Another year of dealing with the coronavirus has resulted in major modifications to the tax season for 2021.
While year-end tax preparation is always crucial, recent changes — and the likelihood of more in the future — may provide distinct benefits while also posing risks.
According to financial experts, these are some of the most significant changes for individual taxpayers and how to prepare.
Child tax credit (expanded)
For 2021, the American Rescue Plan increased the child tax credit to $3,000 for families with children aged 17 and under, with an additional $600 for children under the age of six.
Experts believe that while millions of Americans have gotten advance credits, filers who earned more than expected may be required to repay some of it.

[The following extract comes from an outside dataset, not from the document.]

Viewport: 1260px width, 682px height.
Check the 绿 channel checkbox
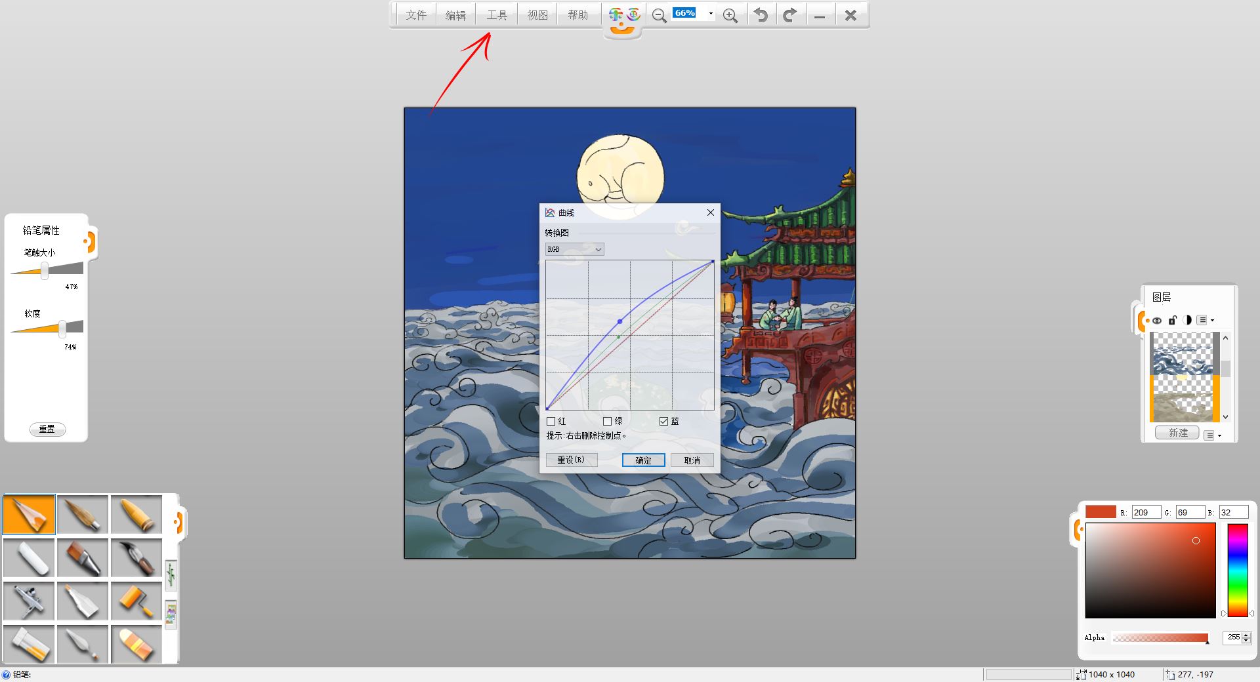[x=608, y=422]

Single filers must have a modified adjusted gross income of less than $75,000, and married couples filing jointly must earn less than $150,000 to be eligible for the full credit.
Certified financial planner Larry Harris, director of tax services at Parsec Financial in Asheville, North Carolina, advises filers to be organized by balancing their payments.
The Child Tax Credit Update Portal allows recipients to calculate advanced credits by comparing bank statements to IRS information. In January, they may get a letter outlining their payments.
After that, filers might try to estimate their 2021 adjusted gross income to check if the payments they received are still valid.
If there are any missing credits, Harris recommends starting the filing process as soon as possible, as many taxpayers had 2020 refund delays due to stimulus payments.
“Get your return filed as quickly as possible,” he said. “That will at least get the wheels turning on what could possibly be another slow year for IRS processing.”
Deductions for charitable contributions
Even if they don’t itemize deductions on their federal tax return, taxpayers who want to make a year-end charitable donation can take advantage of an unique write-off for cash gifts in 2021.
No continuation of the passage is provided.